さて、先程の伯爵の従者Aと伯爵と話していた貴族の従者Bの様子を見てみよう。
「ううぅ、旦那様に怒られた……」
「ドンマイ従者B。気持ちは分かる。プルプルコーヒーゼリーは旨いから」
「そうなんだよ……旨かったの……旨かったんだよぉぉぉ!」
「落ち着け」
バシッ
「いてっ!」
従者Aに軽くどつかれる。
「いてて……ところで今年のフロンティアの収穫祭ってそんなにすごかったのか?」
「ああ! 俺も旦那様について色々と見て回ったが、まず噂通りメシが旨かった!」
「そんなに!?」
「ああ。それに嘘か本当か分からないがフロンティアにはあのコビットが現れたらしい」
「マジかよっ!?」
「来てたかどうかすら分からないし、あの人混みだから多分収穫祭にはいなかったと思うぞ」
「はぁ〜……だよなぁ」
実は彼が並んだクレープの店がそのコビットの店だったのだが、そのコビットはフードを被っている上に中でひたすら仕事していたので従者Aは気づいていない。
「ところで従者Aよ…確か【アイテムボックス(小)】持ちだったよな?」
「そうだけど何?」
「自分用に買ってねえの食い物?」
「・・・・・・(視線逸らす)」
「ああっ! 買ったんだな!? 買ったんだろ!」
「アレハオレノヒジョウショク」
「頼むっ! なあちょっとだけ! ちょっとだけだから!」
「なにその彼女とのベッドでの会話みたいなやつ!? キモっ! 断る!」
「ケチ!……あ、そういえばパーティーの方はどうだったんだ?」
フロンティア領主が主催したパーティーはどうだったんだろうか?
「気になる従者B? 気になる? 気になるよねぇ?」
「なんなの従者A!? その含みある言い方!! はい気になります!」
「くっくっく、素直で宜しい。

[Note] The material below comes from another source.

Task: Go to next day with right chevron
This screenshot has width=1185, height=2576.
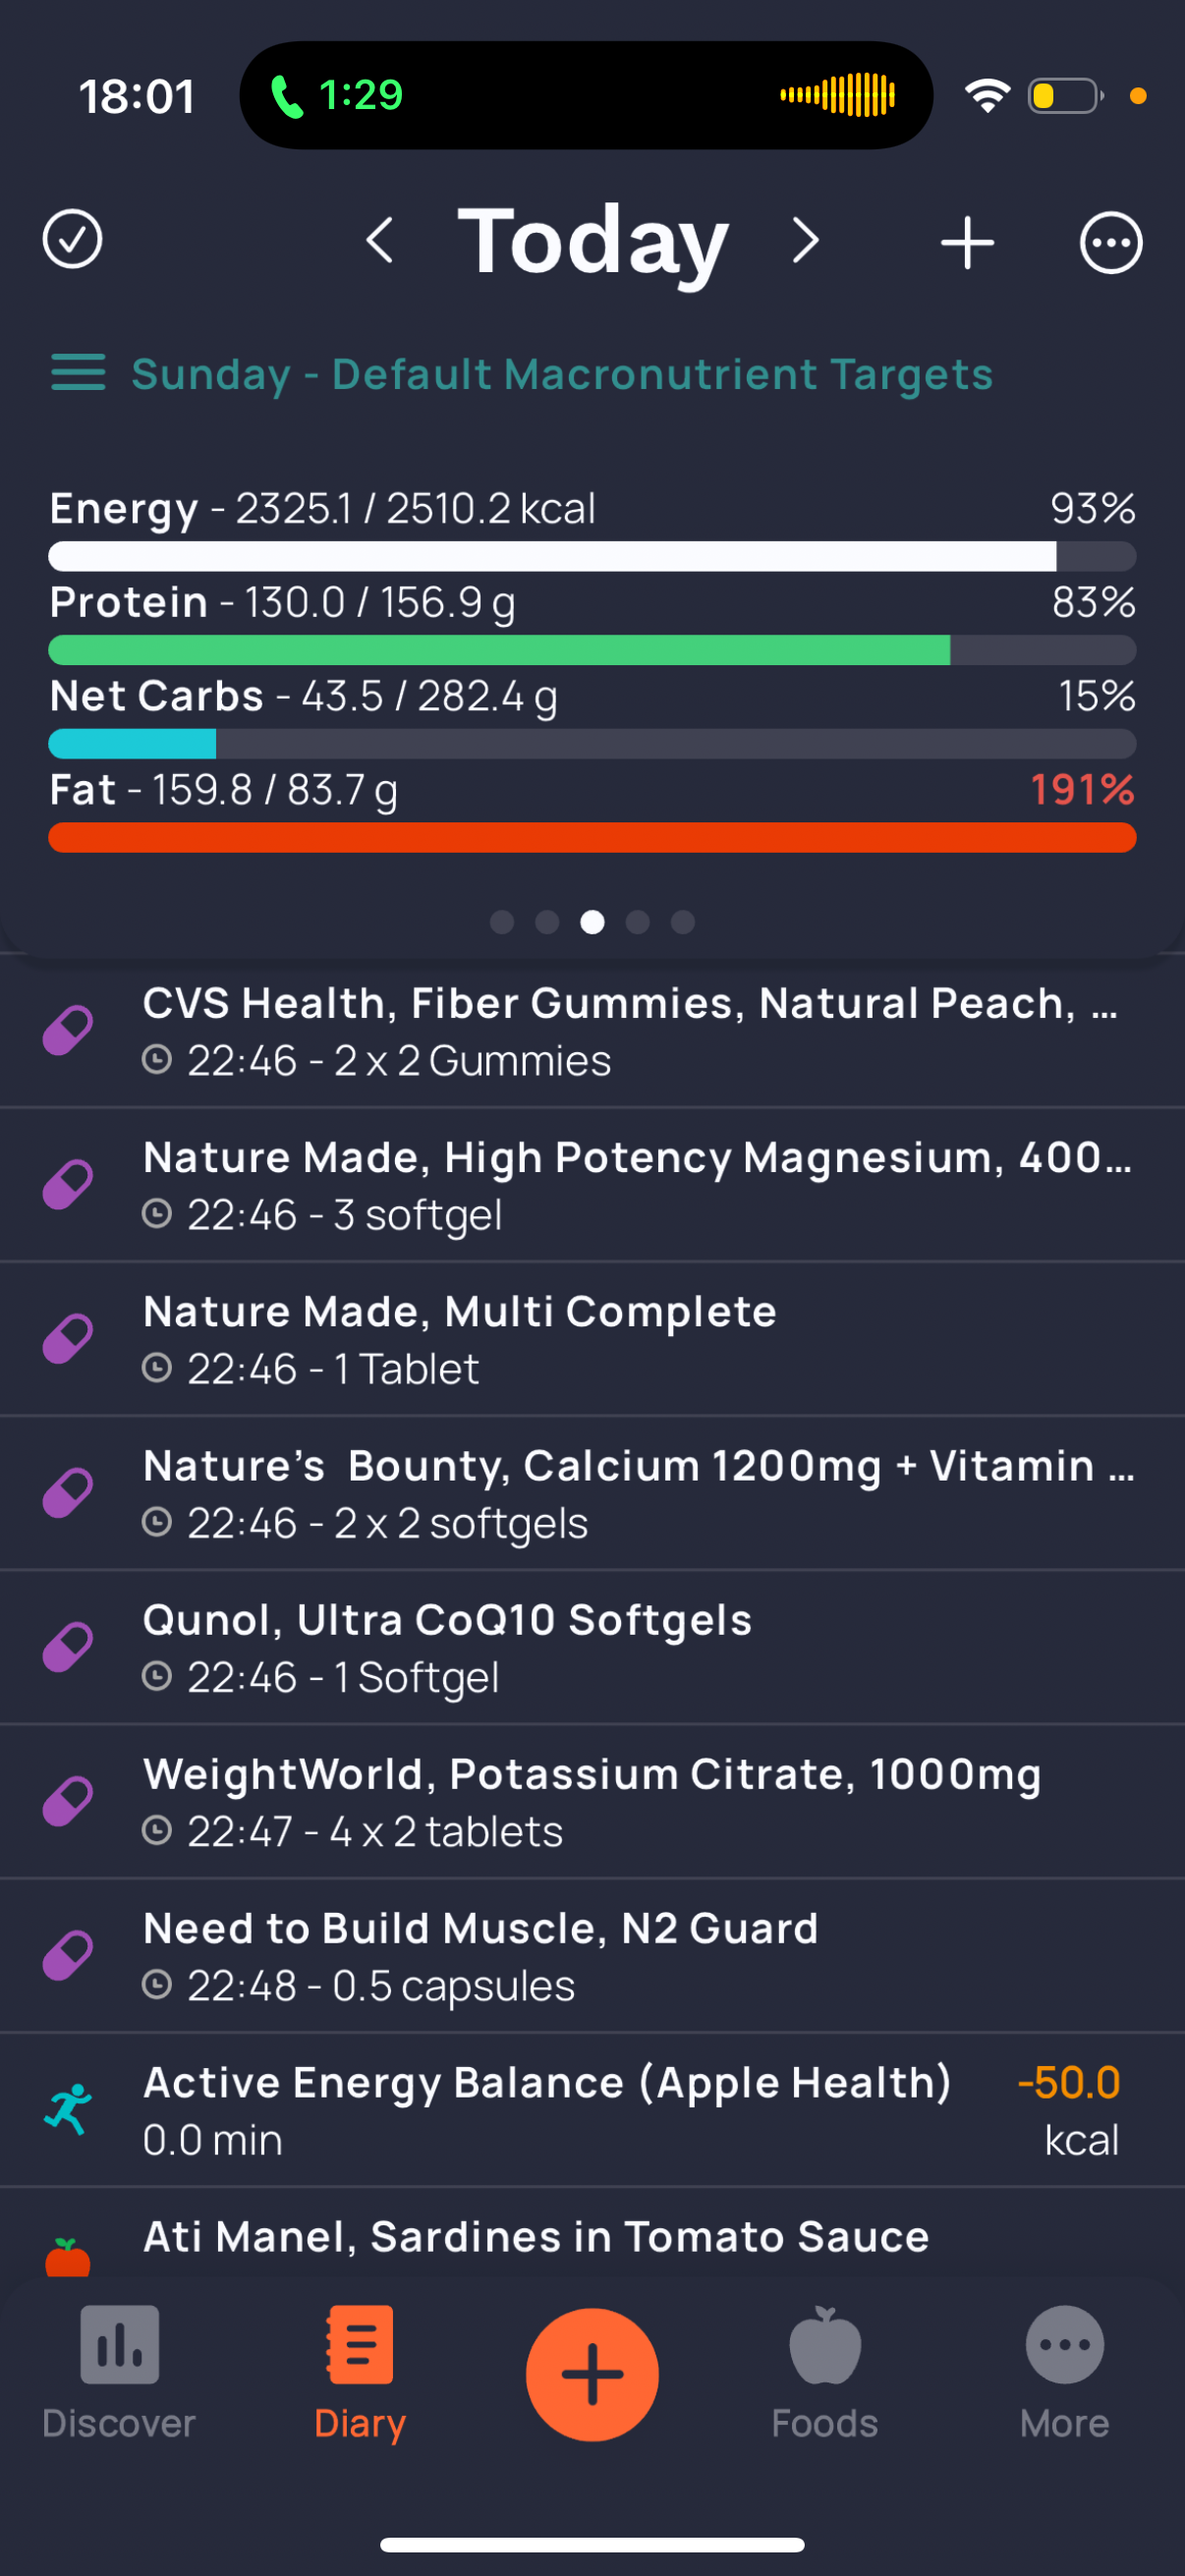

凄かったぜ〜なにせ―――招待客だけでなく従者やメイドにまでゴチソウしてくれてさ〜! まあ流石に俺ら使用人は後だったし、食事は別室だったけど、コッコの唐揚げっていうやつとかテリヤキという料理? あの玉子たっぷりのオムレツだろ! 他にも色々出た! あとサラダも出たんだけどそれに掛かっているマヨネーズっていうやつがまた旨くて! 俺、生野菜嫌いだったんだけどあれ掛けたら食える! ラブマヨネーズ! そうそうデザートにヒールベリーの実がたっぷり入ったゼリーと卵を使ったプリンって甘味も出てさ〜! もう超旨かったっ!!」
「長えよ!! そして羨まけしからん!」
従者Aの自慢話が長いので一旦ツッコミを入れて中断させる従者B。
「羨ましすぎる……という訳で1つくらい何かくれ!」
「ふっ、仕方がないやつめ……ここで出会ったのも何かの縁だ。1つだけ恵んでやろう!」
使用人同士で苦労しているのか、意気投合したのもあり、従者Aは【アイテムボックス(小)】からコッコちゃんプリン(笑)を取り出す。
「これなに? コーヒーゼリーじゃないよね?」
「プリン。卵を使った甘味。フロンティアでは甘味を”スイーツ”って言うらしい」
「マジ!? マジで食っていいの!? ありがとう友よ!」
「お前に会ったの今日が初だよ(笑) この下の方のカルメルソース?ってやつと一緒に食べるとまた旨いんだよ!」
「うおおおお! では遠慮なく……」
パクリとスプーンでプリンを頬張る。
「うんまぁぁぁぁぁい! お前の友情は忘れないぜ従者A!」
「はっはっは! 感謝しろよな」
楽しく話す2人であるがすぐ傍にまで間の手が迫っていたのだ。
「あ、あの〜伯爵様の従者の方ですよね?」
「え?」
声を掛けられた方を見ると他の貴族の侍女やメイド達がいた。
「噂のフロンティアの甘味をお持ちなら少しいただきたいなぁと」
「あ〜ずるい! ねえキミ、私とあちらでお話しない? 例えば甘いものでお茶しながら♪」
「「・・・・・・」」
普段なら「え? 俺モテ期きてる!?」と喜ぶところである。しかし彼に迫る彼女達の目は肉食獣の目だ!
「(ひぃぃぃぃぃ!!)」
「(逃げて! 超逃げて従者A!!)」
思わず後退るが後ろは壁である。ジリジリと迫る侍女とメイド。
「お、お断りしますぅぅぅ〜!!」
従者Aはそのまま逃げようとするが結局捕まり、彼女達によって別室へと連行されるのだった。
「従者A……お前の事は忘れないぜ(キランっ)」
そう呟いた従者Bは残りのプリンを完食するのだった。